Stress is a reaction of the body to external challenges, whether physical or psychological. In sports, there are stress factors that affect the athlete’s performance, especially American football, because it is a team sport that involves short, high-intensity exercise cycles followed by a short recovery period. The lack of stress regulation mechanisms can be detrimental to the individual and collective performance of athletes. Biofeedback systems have shown promising clinical results in regulating stress for sports competitions. However, there is a lack of scientific evidence to support its efficacy, and technologies such as virtual reality games have not been extensively explored. In this thesis, we report a use case of the development and pilot testing of VANS, a virtual reality game using biofeedback that supports stress management training in athletes. VANS uses an optical heart rate sensor and aims at keeping the heart rate below a given threshold to control features within the game. We evaluated the usability and user experience of VANS through a 1-week deployment study with 10 footballers. Our quantitative results show that VANS outperforms a commercial videogame used for biofeedback training and considerably reduces stress in footballers. Also, VANS could provide stress management training to footballers for future matches and competitions.
Hypothesis: We hypothesize that a VR videogame can provide realistic scenarios and immersion, typically needed during training sessions for footballers.

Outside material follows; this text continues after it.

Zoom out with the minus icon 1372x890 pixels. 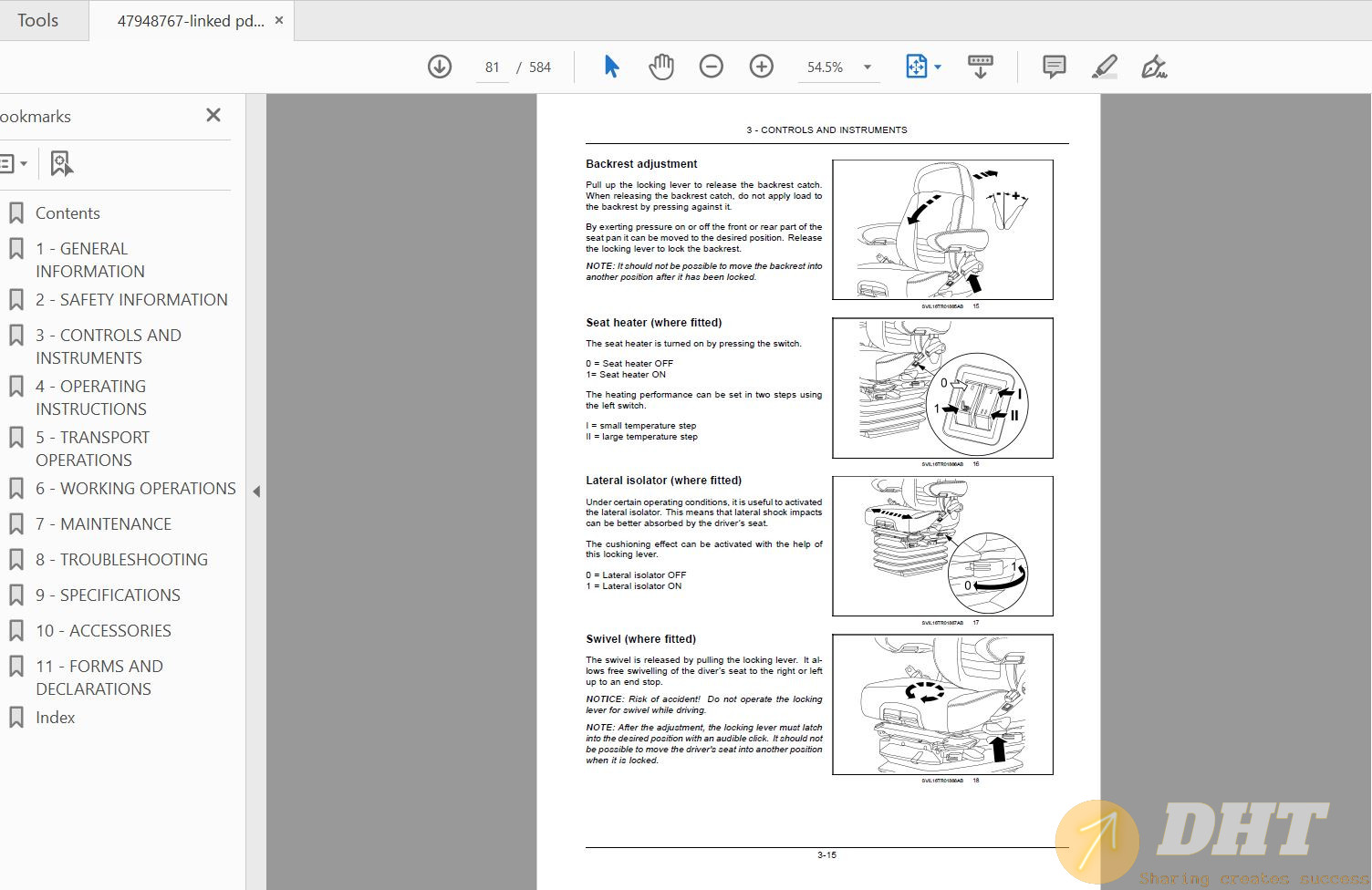pyautogui.click(x=712, y=67)
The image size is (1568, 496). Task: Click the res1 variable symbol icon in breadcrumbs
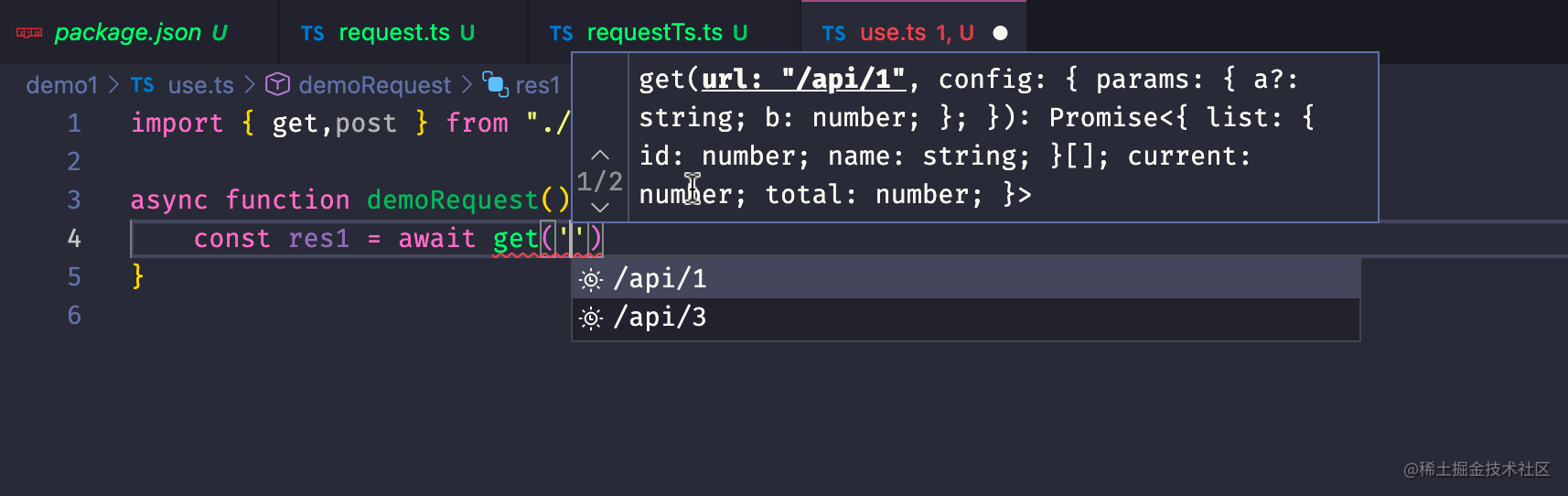pos(495,85)
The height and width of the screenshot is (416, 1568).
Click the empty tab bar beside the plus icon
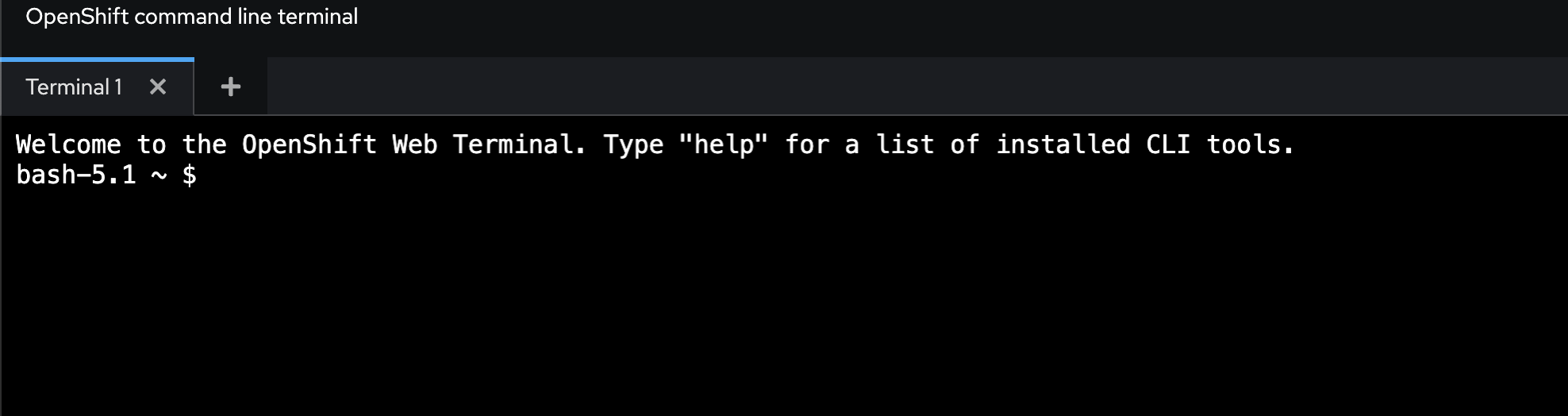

Keywords: Elastic display, depth camera, movement, ASD, children, motor coordination
VANS is a VR videogame using biofeedback developed to support stress management training in athletes. The footballer’s goal when playing VANS is to win a football tournament by practicing breathing exercises and maintaining your stress. VANS has a narrative to keep the athlete engaged throughout the sessions. In the narrative, a trainer mentions to the athlete that a tournament called “All-champions” will be held in which the athlete has to participate by playing against different teams. Each biofeedback session mimics a game being played in a tournament. Each game has a duration of 15 minutes divided into 3 sets (5 minutes per set).
Evaluation methods: 10 American footballers from a sports center in central Mexico volunteered to participate in the study. The footballers were between 22 and 24 years of age (mean age = 20.8 years; SD = 1.93 years). The participants did not have breathing or heart problems. In addition, none of the participants had attended biofeedback training sessions before. To avoid bias in answering the questionnaires during the evaluation, none of the participants were involved in the design process. All participants consented to the study. All participants played with both the VANS and the STONE videogames. Participants completed two stress management sessions of 20 minutes each, on different days. On the first day, half of the footballers played with VANS and half with STONE. On the second day, footballers who had played with STONE played with VANS and those who had played with VANS played with STONE. This was done to avoid the learning effect. Participants were randomly assigned to each group.
Outcomes and results: Our results suggest that athletes found VANS to be more suitable for the training of stress management in comparison to the STONE videogame. Furthermore, our results suggest that athletes found VANS to be more pleasant, user-friendly, engaging, and immersive for faster and more effective generalization compared to STONE. Although footballers perceived a positive gameplay experience when using both videogames, VANS outperformed STONE in learning of their breathing when using VANS compared to using STONE. In addition, our results suggest that by using the VANS video game, users achieve faster and thus longer relaxation.